チェロ2本によるコンサート

地元の小ホールでチェロ2本によるコンサートがあった。出演者はオーケストラアンサンブル金沢のルドヴィート・カンタさんと、その弟子で私のチェロの先生であるS先生。ソロと2重奏で2時間ぐらいの演奏会だった。

曲目はドッツアウアー、ポッパー、グリエールなど。チェロ学習者には馴染み深いエチュードを取り混ぜたプログラムだった。客席にはグループ・レッスンの生徒、地元アマオケのチェロメンバーらがずらりと勢揃い。予約制のコンサートで、客筋を配慮した内容と思われる。

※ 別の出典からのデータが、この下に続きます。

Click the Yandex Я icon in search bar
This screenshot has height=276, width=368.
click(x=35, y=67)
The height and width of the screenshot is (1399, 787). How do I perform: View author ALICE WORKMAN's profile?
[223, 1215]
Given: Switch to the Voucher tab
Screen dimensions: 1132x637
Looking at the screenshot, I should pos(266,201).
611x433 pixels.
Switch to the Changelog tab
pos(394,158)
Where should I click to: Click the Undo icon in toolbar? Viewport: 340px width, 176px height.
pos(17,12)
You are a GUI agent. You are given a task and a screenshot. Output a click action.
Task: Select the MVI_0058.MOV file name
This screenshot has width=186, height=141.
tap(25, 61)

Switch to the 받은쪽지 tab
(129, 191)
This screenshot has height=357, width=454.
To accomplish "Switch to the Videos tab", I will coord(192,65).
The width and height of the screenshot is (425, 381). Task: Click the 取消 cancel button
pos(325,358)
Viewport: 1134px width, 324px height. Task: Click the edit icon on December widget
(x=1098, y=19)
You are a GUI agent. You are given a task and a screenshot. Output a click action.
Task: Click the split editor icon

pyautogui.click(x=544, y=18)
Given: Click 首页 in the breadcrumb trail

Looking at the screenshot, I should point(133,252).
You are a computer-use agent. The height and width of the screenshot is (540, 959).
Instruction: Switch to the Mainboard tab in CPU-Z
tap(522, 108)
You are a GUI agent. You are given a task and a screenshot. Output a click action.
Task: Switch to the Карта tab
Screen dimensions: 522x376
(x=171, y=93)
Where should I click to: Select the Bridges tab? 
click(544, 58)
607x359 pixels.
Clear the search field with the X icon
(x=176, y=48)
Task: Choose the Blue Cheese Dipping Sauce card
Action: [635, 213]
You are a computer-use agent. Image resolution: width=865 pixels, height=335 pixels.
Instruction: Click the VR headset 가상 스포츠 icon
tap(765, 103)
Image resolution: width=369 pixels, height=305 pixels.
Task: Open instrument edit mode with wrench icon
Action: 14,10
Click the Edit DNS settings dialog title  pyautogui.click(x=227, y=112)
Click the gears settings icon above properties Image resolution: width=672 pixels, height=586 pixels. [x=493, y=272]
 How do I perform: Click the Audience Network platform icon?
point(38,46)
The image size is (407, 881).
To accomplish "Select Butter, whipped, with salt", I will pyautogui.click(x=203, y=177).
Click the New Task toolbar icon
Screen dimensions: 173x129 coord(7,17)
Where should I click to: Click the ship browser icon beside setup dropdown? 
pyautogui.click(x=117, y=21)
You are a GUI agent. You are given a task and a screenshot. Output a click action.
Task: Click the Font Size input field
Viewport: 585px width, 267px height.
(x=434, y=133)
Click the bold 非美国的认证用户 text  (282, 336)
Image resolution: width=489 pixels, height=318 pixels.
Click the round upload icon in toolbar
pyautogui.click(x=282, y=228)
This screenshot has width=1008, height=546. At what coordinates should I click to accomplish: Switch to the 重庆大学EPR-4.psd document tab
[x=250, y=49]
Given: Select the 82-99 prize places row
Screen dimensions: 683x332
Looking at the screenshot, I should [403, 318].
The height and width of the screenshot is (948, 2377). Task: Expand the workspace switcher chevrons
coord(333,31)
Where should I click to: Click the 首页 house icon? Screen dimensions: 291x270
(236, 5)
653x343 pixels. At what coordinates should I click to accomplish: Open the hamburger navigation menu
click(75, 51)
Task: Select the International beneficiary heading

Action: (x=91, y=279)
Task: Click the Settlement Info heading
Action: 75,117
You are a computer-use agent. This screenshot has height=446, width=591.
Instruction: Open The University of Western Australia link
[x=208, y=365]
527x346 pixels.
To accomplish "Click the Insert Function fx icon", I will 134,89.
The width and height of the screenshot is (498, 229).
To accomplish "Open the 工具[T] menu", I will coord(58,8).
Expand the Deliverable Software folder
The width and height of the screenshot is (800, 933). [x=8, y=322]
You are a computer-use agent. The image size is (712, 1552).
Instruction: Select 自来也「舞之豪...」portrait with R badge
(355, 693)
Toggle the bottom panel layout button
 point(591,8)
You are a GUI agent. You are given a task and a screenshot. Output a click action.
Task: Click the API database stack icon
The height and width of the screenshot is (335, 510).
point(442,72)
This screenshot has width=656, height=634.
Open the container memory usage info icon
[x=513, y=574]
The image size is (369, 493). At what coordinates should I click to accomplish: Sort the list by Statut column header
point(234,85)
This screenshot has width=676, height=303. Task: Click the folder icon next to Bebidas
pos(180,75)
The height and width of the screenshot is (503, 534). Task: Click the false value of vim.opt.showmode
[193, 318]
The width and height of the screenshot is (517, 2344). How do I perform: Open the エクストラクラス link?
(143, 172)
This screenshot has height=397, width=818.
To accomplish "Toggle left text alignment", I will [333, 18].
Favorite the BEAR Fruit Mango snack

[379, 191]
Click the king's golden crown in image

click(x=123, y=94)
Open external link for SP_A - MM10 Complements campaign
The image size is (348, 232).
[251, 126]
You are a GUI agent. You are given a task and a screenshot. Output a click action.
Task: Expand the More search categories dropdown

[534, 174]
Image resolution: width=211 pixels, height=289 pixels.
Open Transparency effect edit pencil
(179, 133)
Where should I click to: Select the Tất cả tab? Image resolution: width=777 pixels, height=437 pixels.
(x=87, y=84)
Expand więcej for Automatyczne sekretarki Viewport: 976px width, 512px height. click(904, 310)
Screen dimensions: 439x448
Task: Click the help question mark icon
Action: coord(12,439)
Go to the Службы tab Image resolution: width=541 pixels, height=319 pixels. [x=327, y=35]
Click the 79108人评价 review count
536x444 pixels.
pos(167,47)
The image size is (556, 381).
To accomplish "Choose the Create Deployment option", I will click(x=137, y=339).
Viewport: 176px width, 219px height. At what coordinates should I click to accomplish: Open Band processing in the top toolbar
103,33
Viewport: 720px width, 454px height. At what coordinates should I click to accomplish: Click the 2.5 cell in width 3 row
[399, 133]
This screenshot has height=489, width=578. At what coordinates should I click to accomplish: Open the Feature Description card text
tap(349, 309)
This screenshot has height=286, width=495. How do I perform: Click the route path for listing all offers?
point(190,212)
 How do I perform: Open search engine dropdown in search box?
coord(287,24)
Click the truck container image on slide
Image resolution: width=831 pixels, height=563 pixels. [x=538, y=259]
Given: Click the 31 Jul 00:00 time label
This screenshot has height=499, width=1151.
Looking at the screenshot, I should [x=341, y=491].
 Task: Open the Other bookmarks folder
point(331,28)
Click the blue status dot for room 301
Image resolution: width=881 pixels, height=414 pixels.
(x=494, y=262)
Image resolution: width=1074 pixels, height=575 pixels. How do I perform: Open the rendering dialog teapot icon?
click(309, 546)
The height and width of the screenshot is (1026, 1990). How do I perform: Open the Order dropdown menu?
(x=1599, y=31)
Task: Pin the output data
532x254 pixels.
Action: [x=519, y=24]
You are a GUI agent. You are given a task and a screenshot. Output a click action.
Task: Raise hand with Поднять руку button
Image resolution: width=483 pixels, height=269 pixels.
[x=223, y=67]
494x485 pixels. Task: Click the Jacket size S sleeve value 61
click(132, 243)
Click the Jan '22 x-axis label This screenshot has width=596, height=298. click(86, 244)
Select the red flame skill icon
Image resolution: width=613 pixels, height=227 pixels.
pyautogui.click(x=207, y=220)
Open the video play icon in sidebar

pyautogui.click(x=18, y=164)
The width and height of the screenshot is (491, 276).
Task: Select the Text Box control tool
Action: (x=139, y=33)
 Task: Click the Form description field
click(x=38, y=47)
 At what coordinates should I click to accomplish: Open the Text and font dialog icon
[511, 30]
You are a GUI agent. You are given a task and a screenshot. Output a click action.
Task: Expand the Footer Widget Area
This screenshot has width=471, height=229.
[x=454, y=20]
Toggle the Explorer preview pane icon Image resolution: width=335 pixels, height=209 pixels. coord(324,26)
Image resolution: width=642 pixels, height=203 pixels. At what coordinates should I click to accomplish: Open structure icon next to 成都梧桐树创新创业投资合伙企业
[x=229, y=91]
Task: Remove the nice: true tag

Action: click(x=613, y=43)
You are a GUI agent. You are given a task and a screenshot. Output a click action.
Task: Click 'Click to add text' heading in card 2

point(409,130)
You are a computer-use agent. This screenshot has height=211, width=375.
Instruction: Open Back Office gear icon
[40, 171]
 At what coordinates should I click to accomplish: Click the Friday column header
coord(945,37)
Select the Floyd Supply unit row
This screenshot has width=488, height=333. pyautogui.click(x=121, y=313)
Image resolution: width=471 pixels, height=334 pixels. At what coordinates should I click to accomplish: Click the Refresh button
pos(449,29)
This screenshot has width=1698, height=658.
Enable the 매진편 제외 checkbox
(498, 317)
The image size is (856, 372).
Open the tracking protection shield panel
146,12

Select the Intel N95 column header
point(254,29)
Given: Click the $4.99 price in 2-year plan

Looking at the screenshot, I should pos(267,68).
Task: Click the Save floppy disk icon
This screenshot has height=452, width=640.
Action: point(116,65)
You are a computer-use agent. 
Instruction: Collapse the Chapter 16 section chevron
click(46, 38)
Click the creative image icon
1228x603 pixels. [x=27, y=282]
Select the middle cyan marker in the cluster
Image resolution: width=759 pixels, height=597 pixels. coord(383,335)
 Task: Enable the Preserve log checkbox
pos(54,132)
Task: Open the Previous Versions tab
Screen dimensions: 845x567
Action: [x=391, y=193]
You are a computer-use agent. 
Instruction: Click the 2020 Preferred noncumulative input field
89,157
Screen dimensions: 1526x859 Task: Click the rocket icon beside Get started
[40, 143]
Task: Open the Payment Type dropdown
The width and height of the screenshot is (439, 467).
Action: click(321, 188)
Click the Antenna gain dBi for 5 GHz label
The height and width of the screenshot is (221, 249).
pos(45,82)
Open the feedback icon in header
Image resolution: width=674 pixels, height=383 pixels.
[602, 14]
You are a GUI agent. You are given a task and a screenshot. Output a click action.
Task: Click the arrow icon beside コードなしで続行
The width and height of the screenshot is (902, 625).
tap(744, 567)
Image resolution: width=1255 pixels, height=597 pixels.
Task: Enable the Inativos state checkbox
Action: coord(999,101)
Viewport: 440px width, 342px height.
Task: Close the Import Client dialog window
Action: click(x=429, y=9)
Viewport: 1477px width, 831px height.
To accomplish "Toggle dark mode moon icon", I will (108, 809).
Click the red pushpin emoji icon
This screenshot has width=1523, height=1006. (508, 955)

ご両人がソロで弾いたエチュードは、プロオケの入団オーディションとか、チャイコフスキー国際コンクールの課題曲とかのレベルだそうだ。ピアッティのカプリースなどは、アマチュアには手が出ない難曲だった。

2重奏の部ではウェルナーの初級者向けの平易な曲も弾いてくれた。音階にオブリガートが付くだけのシンプルな曲だが、プロがやれば高級な雰囲気になる。 ポッパーの2本のチェロのための組曲アルベニスのスペイン組曲とかも演奏され、最後に若手の人気ユニット2cellosのレパートリーから4曲を弾いてくれた。

わたしは最前列のかぶりつきでカンタさんの左手、右手を凝視していた。日頃、S先生から習っている脱力奏法の親方の動きは、なるほどのリラックスぶり。弓を持つ右手は、軽く竿をつまむ感じでヒラヒラ状態だった。

カンタさんは4弦全部がスピロコア、S先生はA線のみヤーガー、残り3本はスピロコアだった。カンタさんの演奏は、柔らかい渋めの音ながら結構艶ぽい表情もタップリと付いて色気を感じさせた。対するS先生の音はモノートンで生真面目。師匠の音が満開の牡丹なら、弟子はこれから開く蕾といった風情。ともあれ珍しいチェロ2本のコンサートが聞けて面白かった。